Pumpkins are among the oldest crop plants in the world. Prehistoric pumpkinseed finds can be dated to the period around 10,000 BC. In earlier times the seeds, which can be easily stored and are rich in oil and protein, were in particularly great demand. Nowadays the two most important cultivated varieties are the giant pumpkin (Cucurbita maxima) and the common pumpkin (also known as a pie pumpkin; Cucurbita pepo). Pumpkins are the plump cousins of cucumbers and melons and, like them, are fruiting vegetables. From a botanical point of view, the fruit is a type of berry; in fact it is the biggest (hard-peeled) berry in the world. There has been a big increase in the cultivation of edible pumpkins in Germany in recent years, rising from 1,200 ha in 2006 to 2,900 ha in the year 2013, harvesting approximately 59,000 tons.

A wide variety of sizes, colours, shapes
and flavours

Of the 27 varieties of the Cucurbita family, five are of worldwide agricultural significance. There are hundreds of types of the three most important varieties, from small decorative pumpkins weighing 50 g to record-breaking pumpkins weighing more than 900 kg. The many names given to them during the main pumpkin season from late summer to winter are often as varied as their colours are.
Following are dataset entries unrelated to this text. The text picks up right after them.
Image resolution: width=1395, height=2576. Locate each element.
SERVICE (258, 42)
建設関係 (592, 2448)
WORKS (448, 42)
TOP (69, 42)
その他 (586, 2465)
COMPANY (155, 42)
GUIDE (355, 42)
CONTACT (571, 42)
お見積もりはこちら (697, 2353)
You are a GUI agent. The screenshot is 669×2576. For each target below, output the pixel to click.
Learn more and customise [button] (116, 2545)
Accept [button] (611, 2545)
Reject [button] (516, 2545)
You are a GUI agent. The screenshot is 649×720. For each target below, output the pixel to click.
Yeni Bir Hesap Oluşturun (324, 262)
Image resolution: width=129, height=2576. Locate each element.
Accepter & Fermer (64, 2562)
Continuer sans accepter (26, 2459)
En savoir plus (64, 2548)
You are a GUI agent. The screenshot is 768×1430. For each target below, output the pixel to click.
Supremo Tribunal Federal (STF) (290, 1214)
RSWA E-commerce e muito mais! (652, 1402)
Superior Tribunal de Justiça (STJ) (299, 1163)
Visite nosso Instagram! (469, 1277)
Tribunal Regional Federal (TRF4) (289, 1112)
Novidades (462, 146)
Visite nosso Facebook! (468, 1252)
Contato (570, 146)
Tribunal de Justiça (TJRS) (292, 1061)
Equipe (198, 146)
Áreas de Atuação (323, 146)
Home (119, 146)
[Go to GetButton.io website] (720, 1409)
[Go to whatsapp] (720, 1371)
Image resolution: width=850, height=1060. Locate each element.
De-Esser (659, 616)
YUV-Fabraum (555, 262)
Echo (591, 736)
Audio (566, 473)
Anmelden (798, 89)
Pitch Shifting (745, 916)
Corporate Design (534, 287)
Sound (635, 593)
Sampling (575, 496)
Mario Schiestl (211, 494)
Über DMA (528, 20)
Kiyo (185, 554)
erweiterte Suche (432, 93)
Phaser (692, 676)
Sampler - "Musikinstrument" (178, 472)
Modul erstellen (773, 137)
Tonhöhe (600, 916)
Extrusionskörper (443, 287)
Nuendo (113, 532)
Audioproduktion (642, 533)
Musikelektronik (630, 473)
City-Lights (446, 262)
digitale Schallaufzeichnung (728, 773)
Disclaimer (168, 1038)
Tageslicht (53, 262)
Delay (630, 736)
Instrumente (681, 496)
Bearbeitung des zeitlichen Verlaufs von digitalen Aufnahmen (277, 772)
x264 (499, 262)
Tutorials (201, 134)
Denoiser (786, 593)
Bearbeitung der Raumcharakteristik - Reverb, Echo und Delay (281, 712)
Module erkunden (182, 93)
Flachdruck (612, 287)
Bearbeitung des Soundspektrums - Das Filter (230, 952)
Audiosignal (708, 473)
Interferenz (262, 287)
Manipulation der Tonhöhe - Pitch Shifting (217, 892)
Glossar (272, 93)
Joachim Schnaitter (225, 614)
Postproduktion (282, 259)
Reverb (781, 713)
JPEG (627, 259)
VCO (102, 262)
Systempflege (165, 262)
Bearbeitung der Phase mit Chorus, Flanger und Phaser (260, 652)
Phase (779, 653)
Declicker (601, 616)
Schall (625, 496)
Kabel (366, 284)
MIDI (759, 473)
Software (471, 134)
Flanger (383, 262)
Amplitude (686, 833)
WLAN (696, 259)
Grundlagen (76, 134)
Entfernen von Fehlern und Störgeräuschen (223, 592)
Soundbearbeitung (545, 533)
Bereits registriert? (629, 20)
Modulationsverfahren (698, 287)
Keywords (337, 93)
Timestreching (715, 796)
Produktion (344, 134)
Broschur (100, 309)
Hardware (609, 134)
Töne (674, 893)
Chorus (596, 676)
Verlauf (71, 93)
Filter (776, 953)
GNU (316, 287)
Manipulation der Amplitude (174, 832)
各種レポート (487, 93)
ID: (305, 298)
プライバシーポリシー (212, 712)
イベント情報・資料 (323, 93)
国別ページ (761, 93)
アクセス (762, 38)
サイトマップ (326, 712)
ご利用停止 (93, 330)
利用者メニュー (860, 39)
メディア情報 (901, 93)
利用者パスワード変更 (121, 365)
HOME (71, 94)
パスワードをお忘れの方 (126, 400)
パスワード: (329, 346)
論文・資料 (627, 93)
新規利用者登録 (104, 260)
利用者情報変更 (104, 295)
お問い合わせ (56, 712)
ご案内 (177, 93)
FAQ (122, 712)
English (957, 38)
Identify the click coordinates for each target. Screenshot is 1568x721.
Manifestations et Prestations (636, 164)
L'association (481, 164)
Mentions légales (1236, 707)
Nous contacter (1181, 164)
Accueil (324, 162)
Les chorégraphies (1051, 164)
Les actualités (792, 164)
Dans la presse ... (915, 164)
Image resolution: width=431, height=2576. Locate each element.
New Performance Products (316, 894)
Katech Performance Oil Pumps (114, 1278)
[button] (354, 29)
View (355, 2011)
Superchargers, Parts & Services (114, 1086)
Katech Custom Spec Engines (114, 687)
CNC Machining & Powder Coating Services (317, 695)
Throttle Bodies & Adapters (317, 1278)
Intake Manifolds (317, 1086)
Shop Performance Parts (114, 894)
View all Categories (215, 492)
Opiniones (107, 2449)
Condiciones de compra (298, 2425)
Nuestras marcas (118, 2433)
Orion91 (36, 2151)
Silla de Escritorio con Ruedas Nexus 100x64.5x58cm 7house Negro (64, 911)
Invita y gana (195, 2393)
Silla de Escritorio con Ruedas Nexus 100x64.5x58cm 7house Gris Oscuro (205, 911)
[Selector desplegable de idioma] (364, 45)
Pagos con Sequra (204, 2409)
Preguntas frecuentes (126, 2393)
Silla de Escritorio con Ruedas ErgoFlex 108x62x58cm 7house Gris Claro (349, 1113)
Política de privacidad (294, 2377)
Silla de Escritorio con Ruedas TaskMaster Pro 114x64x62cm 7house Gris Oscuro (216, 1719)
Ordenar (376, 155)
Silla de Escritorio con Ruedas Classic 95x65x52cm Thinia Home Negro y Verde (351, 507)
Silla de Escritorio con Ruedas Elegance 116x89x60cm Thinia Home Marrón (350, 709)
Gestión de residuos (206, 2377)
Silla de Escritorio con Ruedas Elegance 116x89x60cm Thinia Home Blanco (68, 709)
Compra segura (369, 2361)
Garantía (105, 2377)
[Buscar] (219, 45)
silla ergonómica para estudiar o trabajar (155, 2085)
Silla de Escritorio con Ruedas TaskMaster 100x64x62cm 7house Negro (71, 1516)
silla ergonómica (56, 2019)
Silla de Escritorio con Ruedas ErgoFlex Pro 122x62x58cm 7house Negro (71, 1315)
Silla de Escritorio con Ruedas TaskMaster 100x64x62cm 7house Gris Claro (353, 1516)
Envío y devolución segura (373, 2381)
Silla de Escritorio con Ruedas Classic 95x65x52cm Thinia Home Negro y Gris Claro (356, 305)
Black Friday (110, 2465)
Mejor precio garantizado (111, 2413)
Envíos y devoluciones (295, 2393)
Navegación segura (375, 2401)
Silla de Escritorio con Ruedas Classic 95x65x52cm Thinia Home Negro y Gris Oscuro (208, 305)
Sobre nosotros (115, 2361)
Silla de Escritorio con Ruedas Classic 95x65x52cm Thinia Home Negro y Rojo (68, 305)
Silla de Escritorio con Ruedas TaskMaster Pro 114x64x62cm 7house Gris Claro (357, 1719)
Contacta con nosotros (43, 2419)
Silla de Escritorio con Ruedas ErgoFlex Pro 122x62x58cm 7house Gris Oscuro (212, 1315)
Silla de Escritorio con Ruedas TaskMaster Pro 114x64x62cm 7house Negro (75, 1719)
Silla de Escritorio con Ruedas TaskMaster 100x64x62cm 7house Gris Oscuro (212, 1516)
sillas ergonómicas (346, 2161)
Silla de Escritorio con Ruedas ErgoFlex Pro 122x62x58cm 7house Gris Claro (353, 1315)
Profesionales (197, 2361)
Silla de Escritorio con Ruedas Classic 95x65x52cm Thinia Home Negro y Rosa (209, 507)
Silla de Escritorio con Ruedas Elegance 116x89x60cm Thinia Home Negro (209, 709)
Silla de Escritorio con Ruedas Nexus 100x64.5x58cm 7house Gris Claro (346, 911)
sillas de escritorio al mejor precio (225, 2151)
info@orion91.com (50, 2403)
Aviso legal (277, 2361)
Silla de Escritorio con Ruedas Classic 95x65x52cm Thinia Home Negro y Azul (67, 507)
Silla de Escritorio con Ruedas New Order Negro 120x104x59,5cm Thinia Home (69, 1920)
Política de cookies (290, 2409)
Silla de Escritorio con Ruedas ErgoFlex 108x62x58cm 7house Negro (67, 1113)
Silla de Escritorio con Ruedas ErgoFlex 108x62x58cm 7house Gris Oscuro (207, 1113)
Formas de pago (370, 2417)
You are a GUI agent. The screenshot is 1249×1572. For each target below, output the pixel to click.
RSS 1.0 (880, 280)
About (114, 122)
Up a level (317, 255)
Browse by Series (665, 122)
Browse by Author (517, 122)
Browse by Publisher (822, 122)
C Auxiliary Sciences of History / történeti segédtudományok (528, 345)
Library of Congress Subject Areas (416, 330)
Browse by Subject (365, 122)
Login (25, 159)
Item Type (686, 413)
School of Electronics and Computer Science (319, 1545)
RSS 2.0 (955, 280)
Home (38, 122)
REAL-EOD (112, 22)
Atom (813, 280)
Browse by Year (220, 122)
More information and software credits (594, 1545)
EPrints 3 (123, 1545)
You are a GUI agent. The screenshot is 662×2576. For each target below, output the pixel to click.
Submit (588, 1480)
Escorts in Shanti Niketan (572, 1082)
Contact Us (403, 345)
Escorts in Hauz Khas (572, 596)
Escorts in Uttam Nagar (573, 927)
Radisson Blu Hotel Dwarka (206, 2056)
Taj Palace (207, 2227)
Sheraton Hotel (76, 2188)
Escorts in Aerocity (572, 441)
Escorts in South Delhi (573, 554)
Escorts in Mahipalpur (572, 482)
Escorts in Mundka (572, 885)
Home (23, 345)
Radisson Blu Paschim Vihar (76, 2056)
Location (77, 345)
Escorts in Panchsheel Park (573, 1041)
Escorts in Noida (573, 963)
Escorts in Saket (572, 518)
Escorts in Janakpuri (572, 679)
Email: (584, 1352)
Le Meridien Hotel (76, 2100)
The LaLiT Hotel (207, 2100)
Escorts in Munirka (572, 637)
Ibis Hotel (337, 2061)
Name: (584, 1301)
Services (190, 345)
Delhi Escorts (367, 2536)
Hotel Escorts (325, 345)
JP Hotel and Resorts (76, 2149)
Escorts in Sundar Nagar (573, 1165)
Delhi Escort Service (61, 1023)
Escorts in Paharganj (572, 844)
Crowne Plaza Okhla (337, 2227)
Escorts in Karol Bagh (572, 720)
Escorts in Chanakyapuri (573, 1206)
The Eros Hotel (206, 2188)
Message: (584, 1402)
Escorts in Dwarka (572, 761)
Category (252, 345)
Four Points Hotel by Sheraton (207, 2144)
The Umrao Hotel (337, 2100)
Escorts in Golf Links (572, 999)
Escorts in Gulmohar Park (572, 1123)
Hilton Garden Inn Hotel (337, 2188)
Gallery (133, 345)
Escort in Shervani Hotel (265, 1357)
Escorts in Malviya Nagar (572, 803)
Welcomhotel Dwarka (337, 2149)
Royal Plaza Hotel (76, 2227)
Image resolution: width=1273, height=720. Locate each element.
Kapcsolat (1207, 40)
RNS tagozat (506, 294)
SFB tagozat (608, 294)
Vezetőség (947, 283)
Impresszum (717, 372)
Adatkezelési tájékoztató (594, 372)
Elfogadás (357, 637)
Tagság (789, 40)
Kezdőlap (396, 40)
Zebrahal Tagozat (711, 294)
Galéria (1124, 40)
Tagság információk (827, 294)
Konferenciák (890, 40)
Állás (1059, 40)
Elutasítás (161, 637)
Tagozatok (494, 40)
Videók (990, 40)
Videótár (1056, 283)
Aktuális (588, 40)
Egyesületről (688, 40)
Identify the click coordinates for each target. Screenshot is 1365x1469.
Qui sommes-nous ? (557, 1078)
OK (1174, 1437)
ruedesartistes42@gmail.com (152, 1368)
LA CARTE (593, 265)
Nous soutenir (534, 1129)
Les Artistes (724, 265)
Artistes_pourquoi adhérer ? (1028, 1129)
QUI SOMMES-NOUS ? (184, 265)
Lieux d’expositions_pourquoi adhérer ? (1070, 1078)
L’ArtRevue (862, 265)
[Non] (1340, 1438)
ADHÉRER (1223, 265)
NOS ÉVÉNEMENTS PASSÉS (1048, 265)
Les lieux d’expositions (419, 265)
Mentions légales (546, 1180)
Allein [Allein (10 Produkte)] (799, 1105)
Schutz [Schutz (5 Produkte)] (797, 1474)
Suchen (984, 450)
There are orange and red fruits, as well as green ones and blue-tinged ones and black ones. There are those with stripes, blotches and web-like patterns. Pumpkins can be round, oval, bottle shaped or even the shape of a flying saucer. In addition to smooth surfaces, pumpkins can have a serrated or a wart-like structure. A basic distinction must be drawn between edible and decorative pumpkins. Decorative pumpkins are popular primarily for their attractive appearance and the fact that they can be stored for a very long time. Their flesh is particularly high in toxic, bitter-tasting cucurbitacin, so that they are not suitable for eating.

Culinary uses

The selection of edible pumpkins is formidable. The Japanese squash and butternut squash are particularly well known. The Japanese squash is of a manageable size and has a chestnut-like flavour. It can be stuffed – for example with onions, apples and cured pork, or with red lentils, dried fruit, ginger, chilli and a mixture of eggs and cream. The butternut squash has lots of creamy flesh and a sweetly aromatic, nutty flavour. It is well suited to soups, sauces and casseroles.